SOURCE DOCUMENT:

──────────

Next, I believe that this was an expression of immeasurable delight; for you observe he does not say, “Lord and God,” but, “My Lord and my God.” He seems to take hold of the Lord Jesus with both hands, by those two blessed “my’s”-“My Lord and my God.” Oh, the joy that flashed from the eyes of Thomas at that moment! How quickly his heart beat! He had never known such joy as at that instant, and though he must have felt deeply humbled, yet in that humiliation there was an excessive sweetness of intense satisfaction as he looked at his divine Lord and gazed on him, from the pierced feet up to the brow so marred with the crown of thorns, and said, “My Lord and my God.” There is in these few words a music akin to the sonnet of the spouse in the Canticles when she sang, “My beloved is mine, and I am his.” The enraptured disciple saw the friend of his heart standing before him, shining upon him in love, and knitting his heart to him. I pray you follow Thomas in this joy in Christ. I pause a minute that you may do so. Before you Jesus now stands, visible to your faith. Delight yourselves in him. Be always ravished with his love. He is altogether lovely, and altogether yours. He loves you with all the infinity of his nature. The tenderness of his humanity and the majesty of his Deity blend in his love to you. Oh, love the Lord, ye his saints, for he deserves your hearts! Therefore at this moment say, “My Lord and my God.”

More than this, I believe that the words of Thomas indicate a complete change of mind,-in other words, a most hearty repentance. He has not asked of the Lord Jesus to be permitted to put his finger into the print of the nails. No, all that has gone without debate. If you look at the chapter you will find no statement that he ever did handle the Lord as he had at first proposed. Whether he did put his finger into the print of the nails, and his hand into the side, must for ever be unknown to us until we see Thomas in heaven and ask him the question. If you read the Saviour’s words as commanding him to do so, then we may conclude that he did so; but if you read them as only permitting him to do it, then I think he did not do it. I put the question to a dear companion of mine; I read the passage, and then I asked, “What think you, did Thomas put his hand into Christ’s side?” and the answer from a thoughtful mind and a gentle heart was this-“I do not think he could; after the Master had so spoken to him he would shrink from doing so, and would think it wilful unbelief to attempt it.” This reply coincided exactly with my own convictions. I feel sure that had it been my case I should have felt so ashamed at ever having proposed such a test, and so overwhelmed to find the Lord yielding to it, that I could not have gone an inch further in the way of seeking tokens and proofs unless I had been absolutely commanded to do so. So, judging Thomas to be like ourselves, and indeed much better than any of us, notwithstanding his imperfection, I gather that he completely turned round, and instead of putting his finger into the print of the nails, he cried, “My Lord and my God.” The Saviour said to him, “Because thou hast seen me, thou hast believed.” Now, I lay no stress upon it; but it would seem probable that the Saviour might have said, “Because thou hast touched me thou hast believed,” if Thomas had indeed touched him; but inasmuch as he only speaks of sight, it may be that sight was enough for Thomas. I do not insist upon it, but I think it right to suggest it; I feel it is not unreasonable to conclude that all Thomas did was to look at his Lord. He could do no more; the delicacy of his spirit would not permit him to accept the offered test; his reverence checked him; he saw and believed. In him we see a complete change of feeling; from being the most unbelieving of the eleven, he came to believe more than any of them, and to confess Jesus to be God.

──────────

WHAT YOU WILL DO:
A. Answer these questions using the sermon passage on Thomas:
(i) Which line sung by the spouse in the Canticles does the passage compare Thomas's words to?
(ii) What reason did the companion give for thinking Thomas would not put his hand into Christ's side?
(iii) What words does the passage say the Saviour spoke to Thomas?
B. Pick up the sermon passage on Thomas after its final sentence and continue it.

(Stored dataset items)
──────────

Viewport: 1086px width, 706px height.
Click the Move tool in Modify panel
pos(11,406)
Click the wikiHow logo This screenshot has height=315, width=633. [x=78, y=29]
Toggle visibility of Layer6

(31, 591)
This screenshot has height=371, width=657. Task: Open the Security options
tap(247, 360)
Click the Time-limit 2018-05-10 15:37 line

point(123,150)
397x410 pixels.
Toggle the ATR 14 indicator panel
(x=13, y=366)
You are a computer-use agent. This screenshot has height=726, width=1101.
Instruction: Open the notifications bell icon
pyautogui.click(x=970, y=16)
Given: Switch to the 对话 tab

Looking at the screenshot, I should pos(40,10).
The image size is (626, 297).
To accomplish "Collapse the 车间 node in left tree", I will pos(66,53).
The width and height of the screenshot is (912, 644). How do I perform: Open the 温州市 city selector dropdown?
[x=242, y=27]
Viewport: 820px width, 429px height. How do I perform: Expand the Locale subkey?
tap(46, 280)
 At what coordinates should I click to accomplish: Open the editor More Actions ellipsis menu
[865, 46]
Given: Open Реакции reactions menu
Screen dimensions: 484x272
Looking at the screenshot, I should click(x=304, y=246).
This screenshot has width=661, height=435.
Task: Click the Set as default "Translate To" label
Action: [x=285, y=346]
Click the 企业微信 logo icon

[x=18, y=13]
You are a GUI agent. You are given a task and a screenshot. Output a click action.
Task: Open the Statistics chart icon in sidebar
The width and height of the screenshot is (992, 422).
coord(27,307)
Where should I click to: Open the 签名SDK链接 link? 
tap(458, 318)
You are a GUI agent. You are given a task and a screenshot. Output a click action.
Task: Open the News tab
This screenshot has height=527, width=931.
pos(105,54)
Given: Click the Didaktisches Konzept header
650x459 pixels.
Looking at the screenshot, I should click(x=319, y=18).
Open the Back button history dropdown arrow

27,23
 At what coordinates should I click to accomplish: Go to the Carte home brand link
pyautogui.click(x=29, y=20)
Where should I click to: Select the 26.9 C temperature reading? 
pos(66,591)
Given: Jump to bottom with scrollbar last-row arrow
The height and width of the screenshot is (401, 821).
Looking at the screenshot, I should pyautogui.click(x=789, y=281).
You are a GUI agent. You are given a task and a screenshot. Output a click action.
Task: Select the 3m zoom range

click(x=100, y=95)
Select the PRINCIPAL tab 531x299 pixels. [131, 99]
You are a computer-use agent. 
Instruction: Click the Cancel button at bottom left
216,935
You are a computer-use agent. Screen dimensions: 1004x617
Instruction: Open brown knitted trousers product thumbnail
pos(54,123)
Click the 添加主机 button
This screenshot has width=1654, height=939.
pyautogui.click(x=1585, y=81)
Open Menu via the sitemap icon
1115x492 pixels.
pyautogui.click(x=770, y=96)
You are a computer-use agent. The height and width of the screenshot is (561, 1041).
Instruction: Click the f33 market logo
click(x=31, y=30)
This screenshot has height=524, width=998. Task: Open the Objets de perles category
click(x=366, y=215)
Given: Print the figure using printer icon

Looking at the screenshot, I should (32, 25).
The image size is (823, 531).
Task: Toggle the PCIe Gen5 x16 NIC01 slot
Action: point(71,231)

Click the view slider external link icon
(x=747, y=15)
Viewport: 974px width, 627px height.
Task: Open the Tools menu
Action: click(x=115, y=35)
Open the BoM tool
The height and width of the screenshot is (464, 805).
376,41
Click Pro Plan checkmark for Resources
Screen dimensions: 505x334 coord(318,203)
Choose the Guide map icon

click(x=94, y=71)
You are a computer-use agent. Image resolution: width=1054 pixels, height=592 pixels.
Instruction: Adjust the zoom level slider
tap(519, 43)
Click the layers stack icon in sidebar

──────────

THE RESULTS:
A.
(i) "My beloved is mine, and I am his."
(ii) After the Master had spoken to him, Thomas would shrink from doing it and would think it willful unbelief to attempt it.
(iii) "Because thou hast seen me, thou hast believed."

B.
This exclamation is also a brief confession of faith,” My Lord and my God.” Whosoever will be saved, before all things it is necessary that he be able to unite with Thomas heartily in this creed, “My Lord and my God.” I do not go in for all the minute distinctions of the Athanasian Creed, but I have no doubt that it was absolutely needful at the time it was written, and that it materially helped to check the evasions and tricks of the Arians. This short creed of Thomas I like much better, for it is brief, pithy, full, sententious, and it avoids those matters of detail which are the quicksands of faith. Such a belief is needful; but no man can truly hold it unless he be taught by the Holy Ghost. He can say the words, but he cannot receive the spiritual truth. No man can call Jesus “Lord” but by the Holy Ghost. It is therefore a most needful and saving creed that we should cry to the Lord Jesus, “My Lord and my God.” I ask you to do this now in your hearts. Renew your faith, and confess that he who died for you is your Lord and God. Socinians may call Jesus what they please; to me he is God over all, blessed for ever. I know that you say, “Amen.”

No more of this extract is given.